#### What is asked
A: Answer these from the passage on rural areas and energy policy:
(i) In what year does the passage say Appalachia first swung hard for Dubya?
(ii) What does it say most areas with low population densities rely on for transportation?
(iii) Who does it say need to sell consumers on the transition to electric?
B: Write the next part of the passage on rural areas and energy policy, picking up after its last sentence.

It'd unfortunately require a continuation of an unsustainable energy policy. A major factor in why rural areas as a whole have become more conservative is because of their local economy's dependence on fossil fuels. This is one of the primary reasons Appalachia first swung so hard for Dubya in 2000.

It's easy to talk about investing in more sustainable energy such as solar/wind/nuclear and conservationist measures for protection of timber in the abstract as a public good to combat climate change. However, it must be acknowledged there are frictional costs to this type of disruption, and there should be accommodations to transition rural areas which see a fair amount of wealth creation from fossil fuel extraction, refinement/processing, production in power plants, and distribution. Likewise most areas with low population densities tend to be reliant on motor vehicles for transportation as most American infrastructure is designed with the implications of one owning car.

Dems/progressives need to sell these consumers on the transition to electric as well as why a restructuring of energy supply will ultimately produce economic benefit. We will all see different adverse effects of climate change, the problem is its harder to convince the electorate of that while most of those challenges are still abstract. Even worse, it'll be too late to do anything by the time those challenges are concrete.

Element and text location records
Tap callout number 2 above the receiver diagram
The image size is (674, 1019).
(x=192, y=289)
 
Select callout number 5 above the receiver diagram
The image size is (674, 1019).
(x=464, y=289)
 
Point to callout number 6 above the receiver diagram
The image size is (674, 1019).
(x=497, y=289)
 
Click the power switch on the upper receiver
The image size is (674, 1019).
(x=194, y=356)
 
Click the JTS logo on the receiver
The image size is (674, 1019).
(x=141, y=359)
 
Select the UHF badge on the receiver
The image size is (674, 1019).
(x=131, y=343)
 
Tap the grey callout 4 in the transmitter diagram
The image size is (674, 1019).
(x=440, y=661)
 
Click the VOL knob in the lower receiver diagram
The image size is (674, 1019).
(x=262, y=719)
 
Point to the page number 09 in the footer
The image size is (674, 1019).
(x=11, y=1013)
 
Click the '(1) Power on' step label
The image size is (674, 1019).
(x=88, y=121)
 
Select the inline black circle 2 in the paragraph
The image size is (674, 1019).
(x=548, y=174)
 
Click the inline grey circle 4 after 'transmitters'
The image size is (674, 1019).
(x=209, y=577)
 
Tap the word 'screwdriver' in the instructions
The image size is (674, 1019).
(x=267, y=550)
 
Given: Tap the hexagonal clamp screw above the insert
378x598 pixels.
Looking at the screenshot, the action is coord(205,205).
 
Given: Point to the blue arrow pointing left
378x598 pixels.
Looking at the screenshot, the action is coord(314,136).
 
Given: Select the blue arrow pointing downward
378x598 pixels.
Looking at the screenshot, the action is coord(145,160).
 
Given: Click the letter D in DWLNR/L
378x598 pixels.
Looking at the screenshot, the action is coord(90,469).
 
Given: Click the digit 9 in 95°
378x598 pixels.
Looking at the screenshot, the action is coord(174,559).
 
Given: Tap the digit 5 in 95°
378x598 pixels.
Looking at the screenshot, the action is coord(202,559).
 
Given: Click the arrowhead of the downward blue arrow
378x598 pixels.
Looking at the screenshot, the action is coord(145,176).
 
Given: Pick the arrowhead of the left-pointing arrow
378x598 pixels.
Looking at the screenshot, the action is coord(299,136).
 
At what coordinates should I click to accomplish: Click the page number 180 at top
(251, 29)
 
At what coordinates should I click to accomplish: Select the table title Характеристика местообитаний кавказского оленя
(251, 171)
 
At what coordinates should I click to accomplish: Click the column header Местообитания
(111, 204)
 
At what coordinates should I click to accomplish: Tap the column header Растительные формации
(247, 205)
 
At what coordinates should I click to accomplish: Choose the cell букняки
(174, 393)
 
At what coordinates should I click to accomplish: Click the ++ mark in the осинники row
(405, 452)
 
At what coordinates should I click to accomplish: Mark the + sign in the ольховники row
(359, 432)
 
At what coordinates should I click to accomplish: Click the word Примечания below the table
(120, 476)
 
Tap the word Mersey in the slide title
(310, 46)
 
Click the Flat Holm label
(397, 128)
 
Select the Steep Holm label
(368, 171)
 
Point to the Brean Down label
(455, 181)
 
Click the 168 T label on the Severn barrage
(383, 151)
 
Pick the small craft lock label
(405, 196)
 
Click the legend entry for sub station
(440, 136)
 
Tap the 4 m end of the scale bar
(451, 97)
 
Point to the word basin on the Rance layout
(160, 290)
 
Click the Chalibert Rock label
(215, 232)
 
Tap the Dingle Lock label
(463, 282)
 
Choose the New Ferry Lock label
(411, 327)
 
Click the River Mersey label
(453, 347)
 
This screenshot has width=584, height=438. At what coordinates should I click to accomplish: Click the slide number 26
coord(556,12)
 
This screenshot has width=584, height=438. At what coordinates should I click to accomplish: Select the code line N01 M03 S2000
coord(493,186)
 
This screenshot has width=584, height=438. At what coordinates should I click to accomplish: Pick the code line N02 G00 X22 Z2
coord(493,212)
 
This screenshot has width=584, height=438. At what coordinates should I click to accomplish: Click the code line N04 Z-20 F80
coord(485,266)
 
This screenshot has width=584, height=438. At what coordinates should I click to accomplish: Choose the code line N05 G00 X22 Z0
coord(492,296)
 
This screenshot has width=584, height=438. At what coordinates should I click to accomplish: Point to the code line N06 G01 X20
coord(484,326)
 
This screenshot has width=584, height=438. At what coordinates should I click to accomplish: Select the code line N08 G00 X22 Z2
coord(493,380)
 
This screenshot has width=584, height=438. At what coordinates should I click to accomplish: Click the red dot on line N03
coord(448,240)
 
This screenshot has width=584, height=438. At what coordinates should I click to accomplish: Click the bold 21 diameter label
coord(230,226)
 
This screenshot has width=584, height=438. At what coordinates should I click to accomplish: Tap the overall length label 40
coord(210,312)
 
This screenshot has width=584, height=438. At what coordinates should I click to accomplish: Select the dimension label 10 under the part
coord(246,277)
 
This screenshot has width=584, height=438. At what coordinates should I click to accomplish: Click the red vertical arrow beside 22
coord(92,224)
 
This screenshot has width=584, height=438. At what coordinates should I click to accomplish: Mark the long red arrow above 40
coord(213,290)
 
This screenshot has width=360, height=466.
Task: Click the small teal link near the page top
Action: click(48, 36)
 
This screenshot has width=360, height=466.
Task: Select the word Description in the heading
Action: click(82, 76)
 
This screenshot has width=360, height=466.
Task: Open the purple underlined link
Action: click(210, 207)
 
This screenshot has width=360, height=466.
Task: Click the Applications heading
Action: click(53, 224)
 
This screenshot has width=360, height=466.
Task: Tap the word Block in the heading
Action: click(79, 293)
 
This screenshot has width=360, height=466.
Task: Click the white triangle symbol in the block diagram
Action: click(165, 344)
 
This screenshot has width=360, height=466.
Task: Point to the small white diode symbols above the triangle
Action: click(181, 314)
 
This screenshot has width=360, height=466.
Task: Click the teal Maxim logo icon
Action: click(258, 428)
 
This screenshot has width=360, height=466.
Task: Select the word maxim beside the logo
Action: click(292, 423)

#### Task responses
A:
(i) 2000
(ii) Motor vehicles
(iii) Dems/progressives

B:
Yes, the Dem climate change platform is the most important problem for this.  

I would say climate and guns. Democratic/liberal rhetoric on guns is corrosive in rural areas and a major policy change between 2012 and 2014/16 was the Sandy Hook massacre in December of 2012 and Democrats raising the salience of gun control legislation again. One underrated reason why Sanders swept rural areas in the 2016 primary was because Hillary's main attack on Bernie from the left was his record on guns, which wasn't exactly pro-NRA but as a Vermont politician not down-the-line progressive.

It's also been one of the biggest drivers of suburban gains the other way for Democrats.